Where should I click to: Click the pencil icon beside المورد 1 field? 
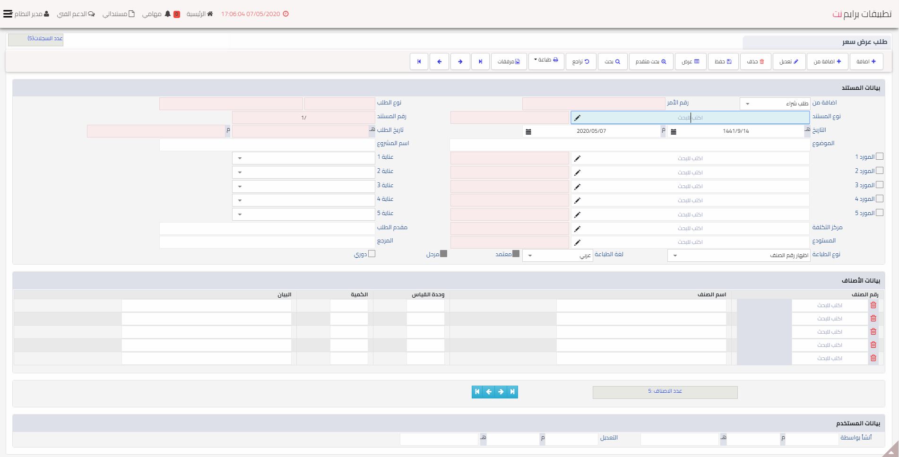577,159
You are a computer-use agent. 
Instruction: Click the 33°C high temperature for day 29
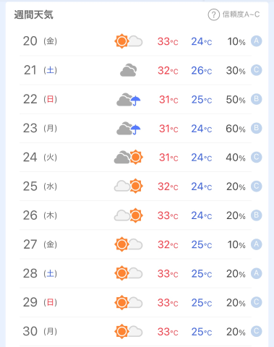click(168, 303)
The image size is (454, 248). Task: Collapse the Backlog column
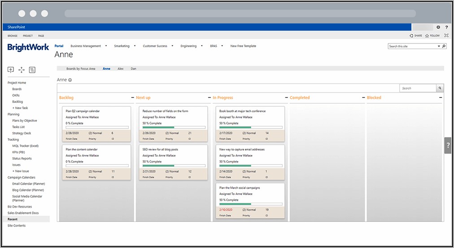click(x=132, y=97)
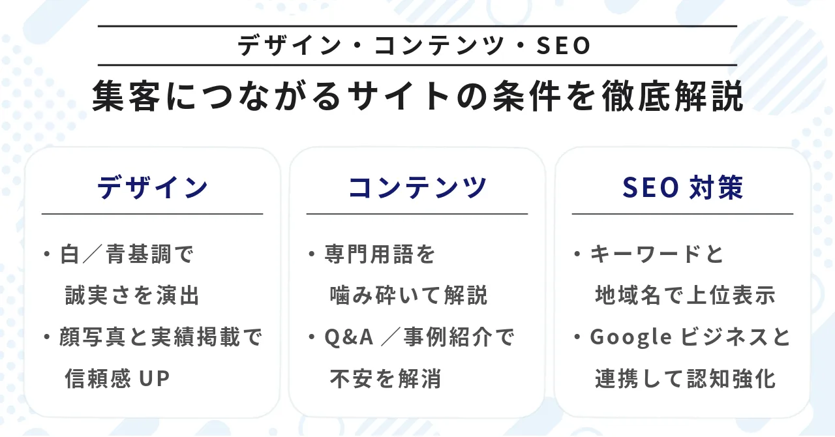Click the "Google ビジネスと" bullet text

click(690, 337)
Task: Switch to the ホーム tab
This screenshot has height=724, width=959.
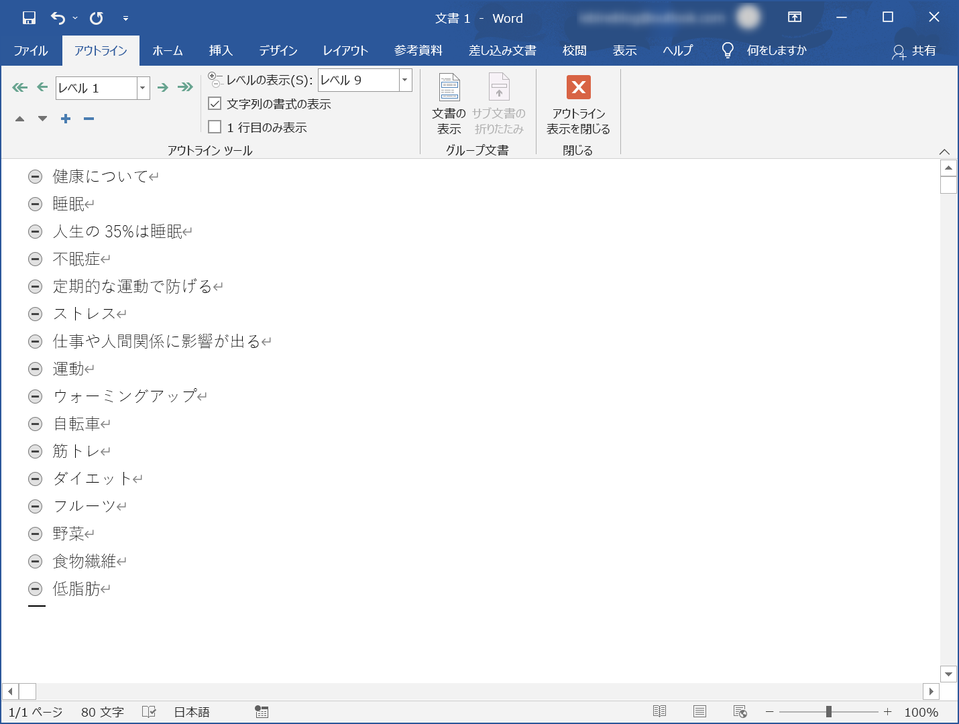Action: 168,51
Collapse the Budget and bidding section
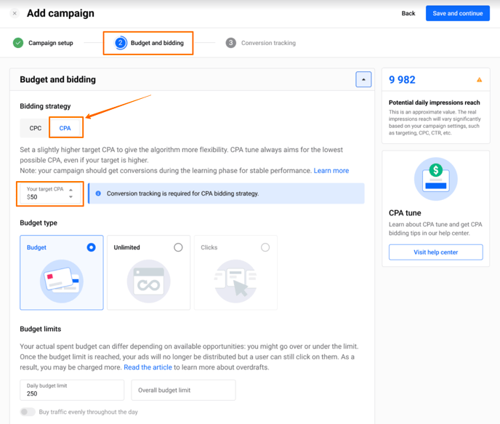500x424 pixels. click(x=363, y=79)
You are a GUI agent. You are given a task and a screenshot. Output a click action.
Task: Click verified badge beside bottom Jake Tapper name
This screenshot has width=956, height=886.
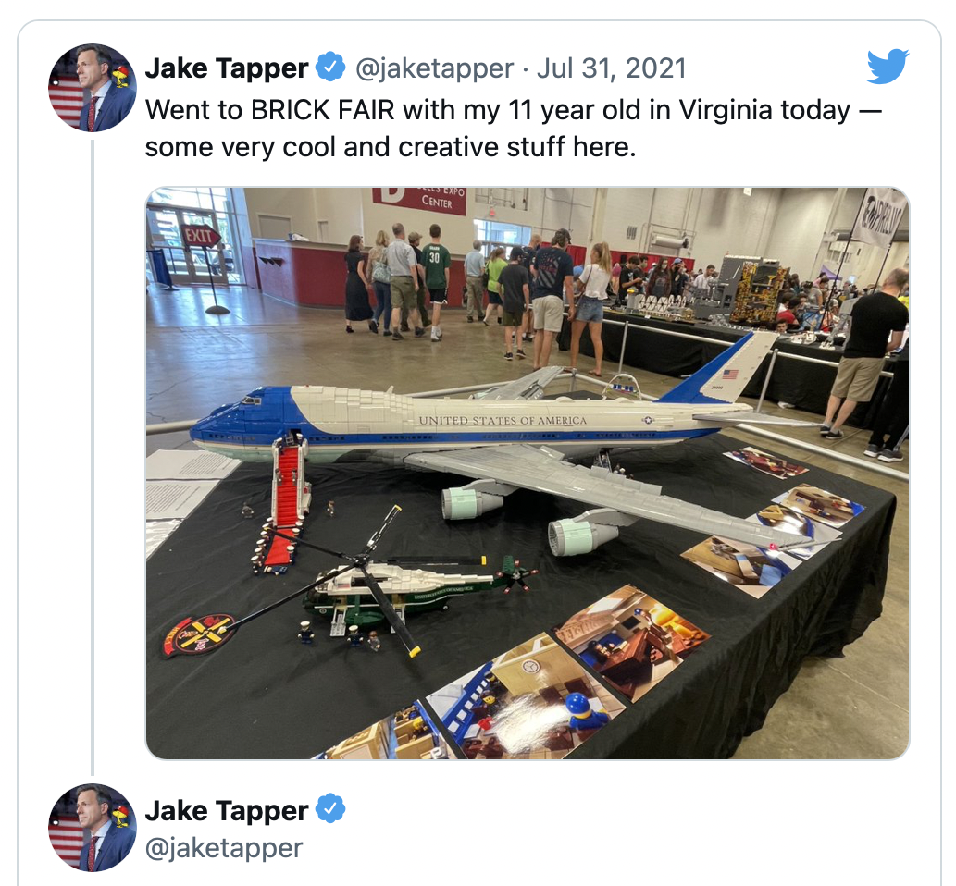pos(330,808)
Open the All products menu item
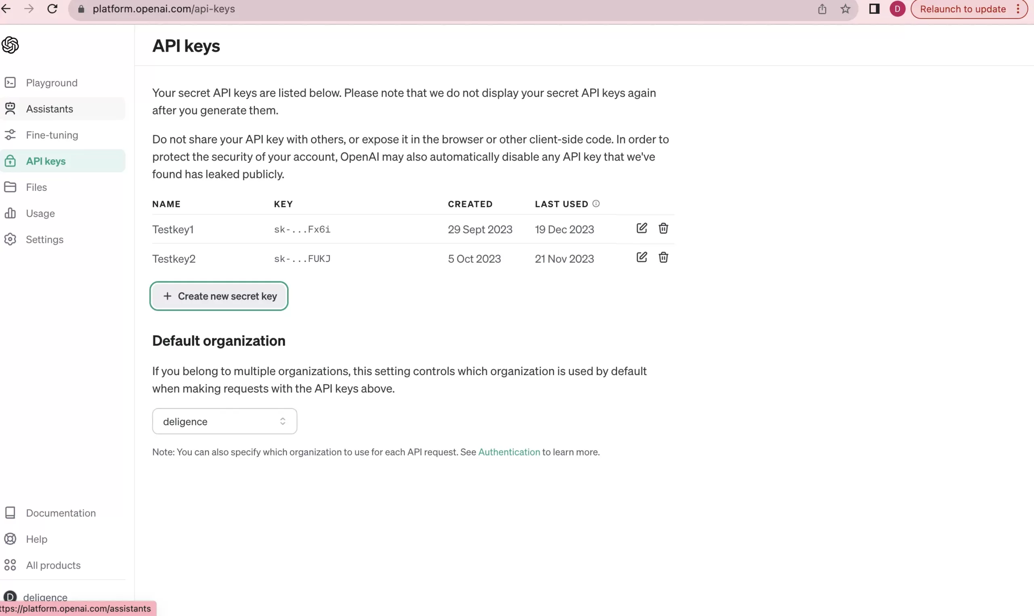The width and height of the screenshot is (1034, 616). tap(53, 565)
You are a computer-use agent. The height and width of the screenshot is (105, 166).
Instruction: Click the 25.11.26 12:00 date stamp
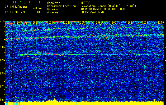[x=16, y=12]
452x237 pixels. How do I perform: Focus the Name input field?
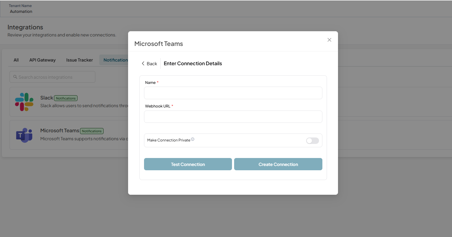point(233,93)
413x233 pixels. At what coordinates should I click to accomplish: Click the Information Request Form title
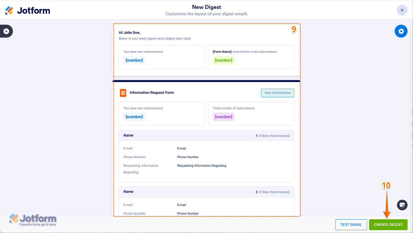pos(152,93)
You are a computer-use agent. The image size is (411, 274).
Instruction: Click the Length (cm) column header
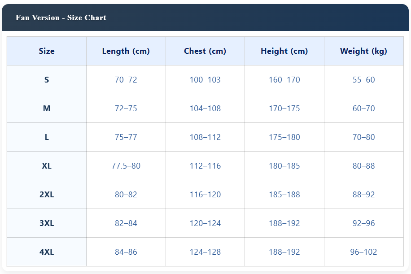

——

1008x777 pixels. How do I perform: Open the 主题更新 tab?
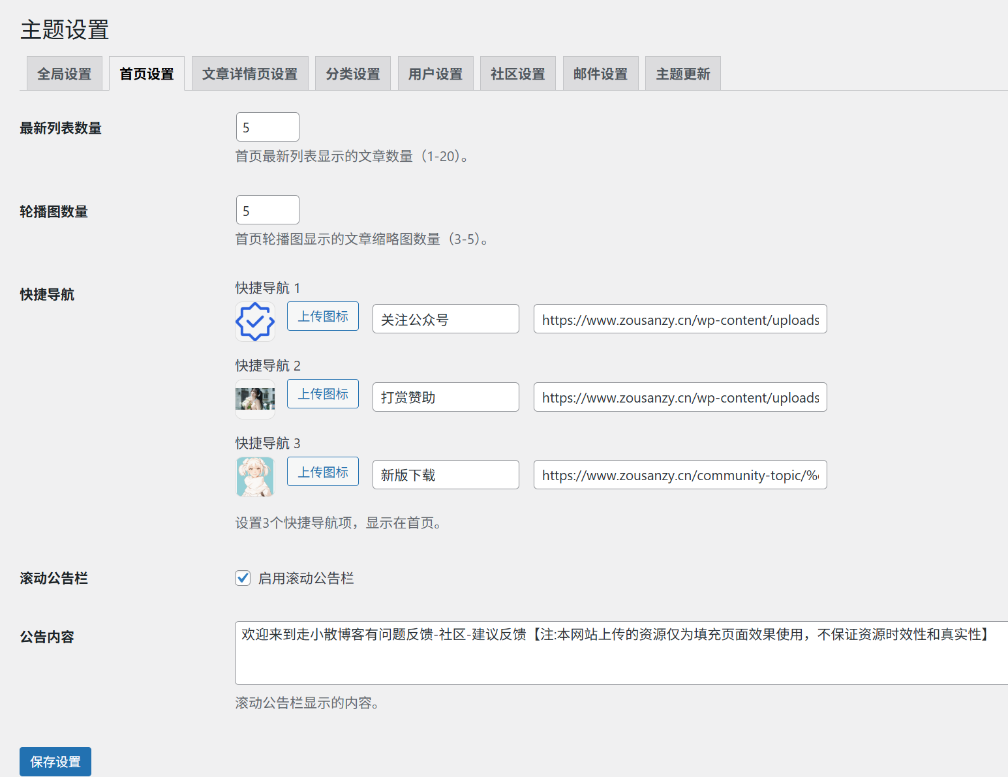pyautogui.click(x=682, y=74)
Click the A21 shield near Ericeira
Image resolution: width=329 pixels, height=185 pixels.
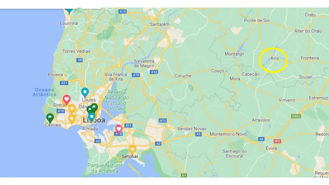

——

### Exercise directions
Locate the string "agent" in the listing above and copy every line where it occurs.

### Solution
You are a computer-use agent. 
You are a GUI agent. You are given a task and a screenshot. Output a click action.
You are a computer-use agent. The height and width of the screenshot is (105, 166).
You are a computer-use agent. The image size is (411, 274).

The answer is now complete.